III. LEGAL STANDARDS
Pursuant to Fed.R.Civ.P. 55(b)(2), when the defendant fails to timely answer a complaint, the plaintiff may move the court for an entry of default judgment. The grant of a default judgment is within the discretion of the court. Draper v. Coombs, 792 F.2d 915, 924 (9th Cir. 1986). In the Ninth Circuit, the district court must consider seven factors: (1) the possibility of prejudice to the plaintiff; (2) the merits of plaintiff's substantive claim; (3) the sufficiency of the complaint; (4) the sum of money at stake in the action; (5) the possibility of a dispute concerning material facts; (6) whether the default was due to excusable neglect; and (7) the strong policy underlying the Federal Rules of Civil Procedure favoring decisions on the merits. Eitel v. McCool, 782 F.2d 1470, 1471-72 (9th Cir. 1986).
IV. ANALYSIS
Plaintiffs move the Court to enter default judgment against Defendant for unpaid contributions, liquidated damages for unpaid contributions, interest for unpaid contributions, liquidated damages for contributions that were late, but paid before the complaint was brought, and attorney's fees and costs. Mot. at 3-4.
a. Default Judgment
Plaintiffs have presented proof of adequate service of process, and Defendant has failed to timely answer, leading the Clerk of Court to enter default against Defendant. See Dkt. Nos. 5, 10. The Court thus has discretion to grant or deny a default judgment under Fed.R.Civ.P. 55(b). See Eitel, 782 F.2d at 1471-72. Although strong public policy favors decisions on the merits, in light of Defendant's refusal to litigate, the Court must examine whether default judgment is appropriate in this case under Eitel.
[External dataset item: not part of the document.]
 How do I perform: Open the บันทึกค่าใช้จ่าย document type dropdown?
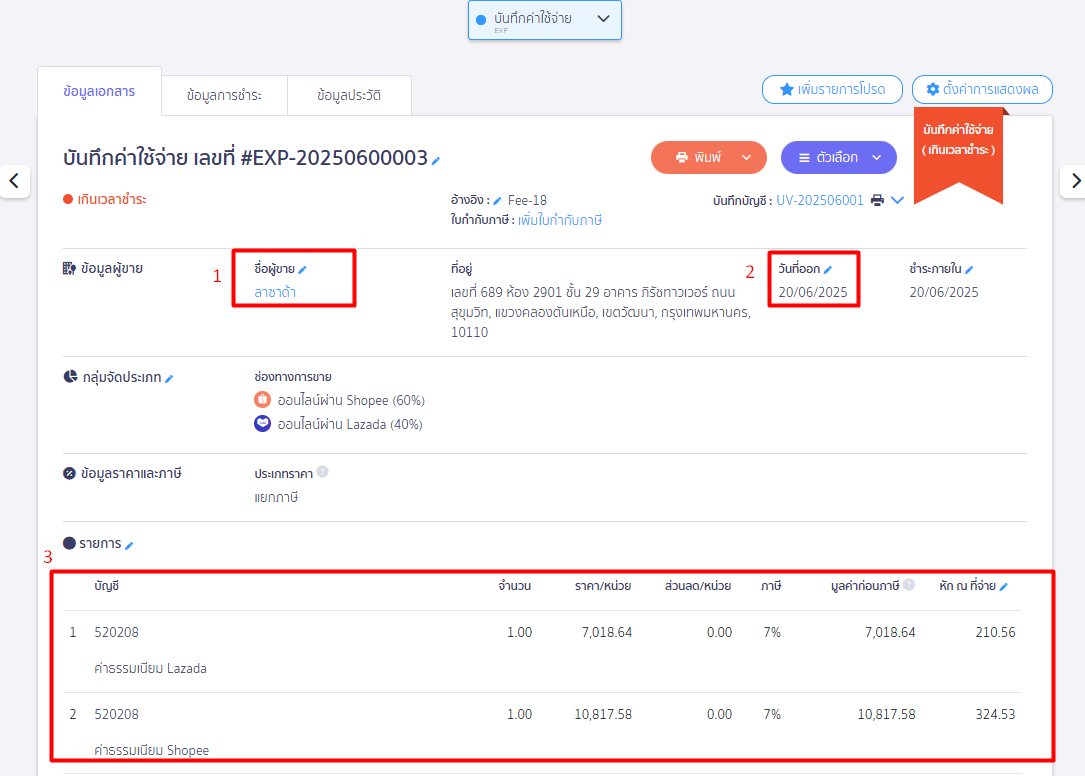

Here, Defendant has not presented a defense or otherwise communicated with the Court at all. Thus, Defendant has not shown excusable neglect. If Plaintiffs are not granted default judgment, the Unions and Funds cannot recover the contributions owed to them. See Bay Area Painters and Tapers Pension Trust Fund v. Lombari, No. 10-0709 SC, 2010 WL 3749401, at *3 (N.D. Cal. Sept. 23, 2010). The Court finds that Defendant's failure to demonstrate excusable neglect, measured against the possibility of prejudice to Plaintiffs, favors default judgment.
Once the Clerk of Court enters default, all well-pleaded allegations regarding liability are taken as true except as to the amount of damages. Fair Hous. of Marin v. Combs, 285 F.3d 899, 906 (9th Cir. 2002); Geddes v. United Fin. Group, 559 F.2d 557, 560 (9th Cir. 1977). Here, the Clerk of Court entered default on April 29, 2010. Upon review of Plaintiffs' Complaint, and pursuant to ERISA § 502, Plaintiffs have standing to enforce provisions of ERISA or obtain appropriate equitable relief to redress certain violations. 29 U.S.C. § 1132. Further, the Court finds that Plaintiffs have adequately alleged a violation of § 515 of ERISA by showing that Defendants did not contribute to the Funds as required by the Fund Agreements. 29 U.S.C. § 1145. Thus, the merits of Plaintiffs' claims are deemed valid. Because the allegations are taken as true, there is no possibility of a dispute concerning material facts. These factors favor granting default judgment for Plaintiffs.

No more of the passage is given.